The issue of population control is always a thorny one as many view it as an infringement on their civil liberties, an affront to their religion or simply not a viable option, full stop.
When I was born in the late 60’s, the world’s population was around the 3.6 billion mark. In July of 2007, it was estimated to be around 6.6 billion. It’s quite a jump. I clearly remember the population of Australia being 14 million. It’s now 20.4 million. The city I was born in had 220,000 inhabitants when I left 25 years ago – it now has 330,000.
In nature, when populations of any creature reach too high within a given area, bad things happen – e.g. disease. The population is culled, with the strongest surviving. The culling acts as an evolutionary exercise in that respect too; nature doesn’t waste energy. Internal struggles within the herd, flock or whatever polish off a few more. If there’s not enough resources to go around, starvation sets in.
Human beings continue to flout nature’s balance and cull (for the most part) by successfully inhabiting places other animals can’t, overrunning areas and pushing out many plant and animal species, coming up with cures for disease; etc. etc. etc. We’re living for longer in many countries and using more resources in doing so.
In some countries though, population growth is slowing, even going into a negative trend – this usually occurs in developed nations where women have more equitable access to higher education and the business world. These women tend to put off having children until later in life, having fewer babies – or having none at all.
Even so, our population has doubled in only 40 years, with most of the growth occurring in developing countries. In 2000, there were 10 times as many people on Earth than there were 300 years ago. We’re expected to hit 9 billion by 2042
If we’re facing big environmental problems now, imagine a business as usual approach for the next 30 years. Something’s gotta give.
Trees for kids?
Associate Professor Barry Walters wrote in a recent issue of Medical Journal of Australia that every couple with more than two children should be taxed to pay for enough trees to offset the carbon emissions generated over each child’s lifetime. He also suggested that our government Government get rid of the $4k “baby bonus” and contemplate population controls like those in China and India.
I’m all for planting trees – any excuse to plant trees is good :). But what if people can’t afford to plant those trees and have kids anyway? Do we send those children to the salt mines or summarily execute them? Do we send their parents to education camps or castrate/sterilize them so they don’t do it again? Ugh. Tough one.
Should people get the baby bonus? In my opinion, no. If you can’t afford to have children unassisted without that bonus, then I feel people shouldn’t be having them. But it’s more complex than that. Let’s say we get rid of the bonus. People who perhaps shouldn’t have children will still have them and those children will be further disadvantaged from the getgo; which has knock-on effects for broader society.
But rich folks who don’t really deserve kids still have kids too. I’d like a buck for every rich brat I’ve come across who couldn’t give a toss about the environment or his fellow man. They learned it from their parents.
· · · ·
Please carry on the post about population control, picking up right after its last sentence.

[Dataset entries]
· · · ·
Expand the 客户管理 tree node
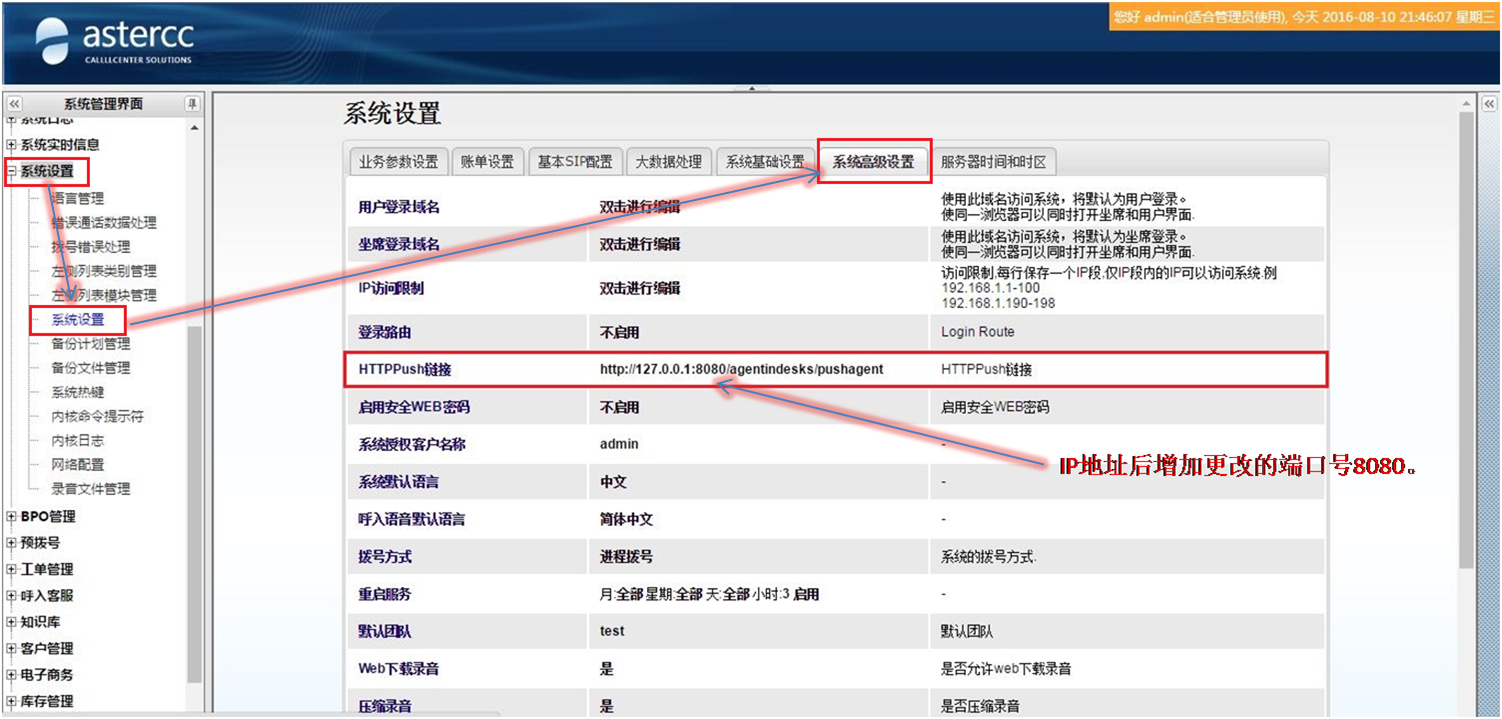Viewport: 1502px width, 719px height. [x=12, y=649]
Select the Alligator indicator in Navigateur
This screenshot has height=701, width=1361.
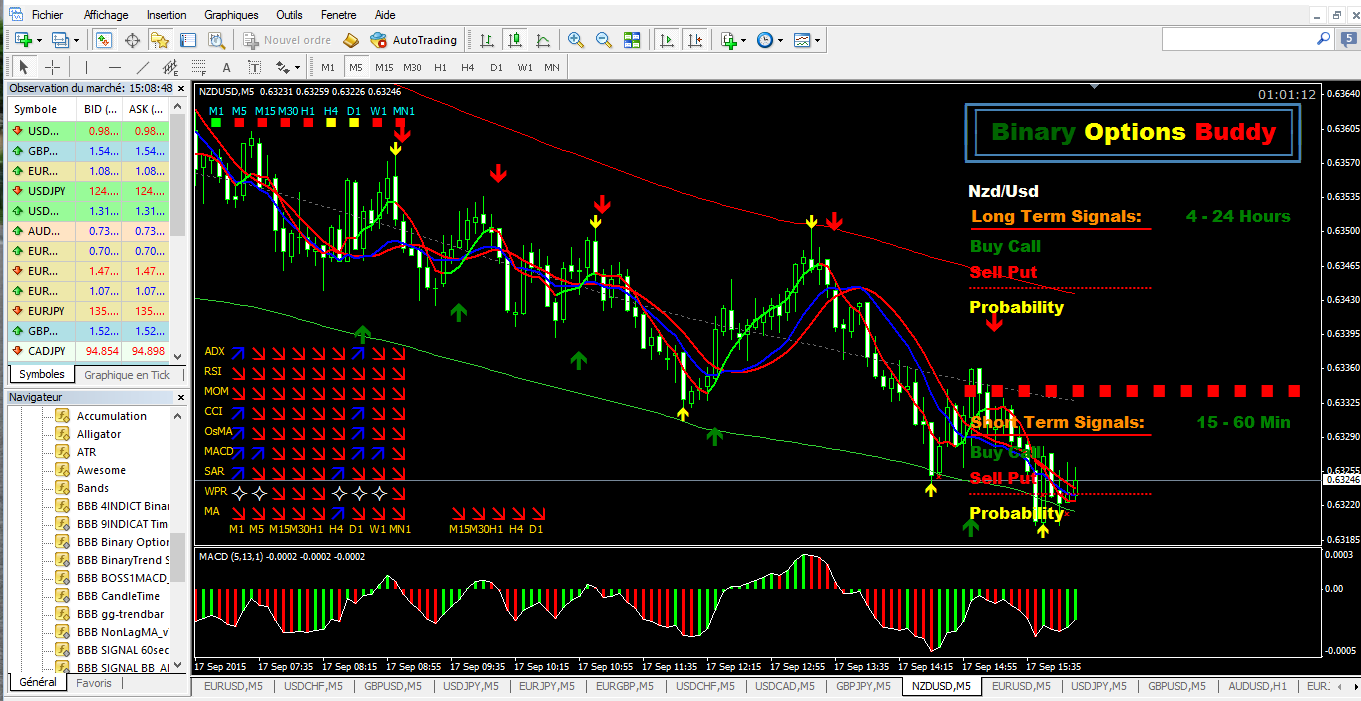click(x=99, y=434)
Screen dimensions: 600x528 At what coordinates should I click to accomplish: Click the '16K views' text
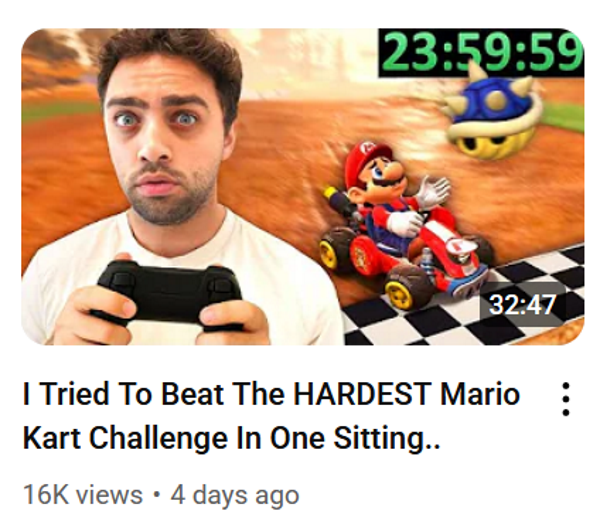point(83,495)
· · · ·
Response to this task:
As for following China and India’s lead, the one child policy has caused all sorts of problems; particularly the killing of female babies and backyard abortions of same. Additionally, there is an imbalance in the population now whereby too many males are competing for too few females, causing all sorts of tension.
The other problem is our economies aren’t geared for population control – they demand infinite growth, which is an impossible scenario.
So much has to change.
Personally, I think most people shouldn’t have kids. Many in developed countries really have no idea *why* they are having them – it’s all been romanticized; but in the developing world, they have very good reason to – but for them it’s a game of life and death roulette. With so many children in need in the world, instead of having 2 kids, couldn’t we just have one and help support a child in another land? Perhaps have none at all and help support 2 children? We’re child sponsors and it’s incredibly rewarding watching these kids grow up.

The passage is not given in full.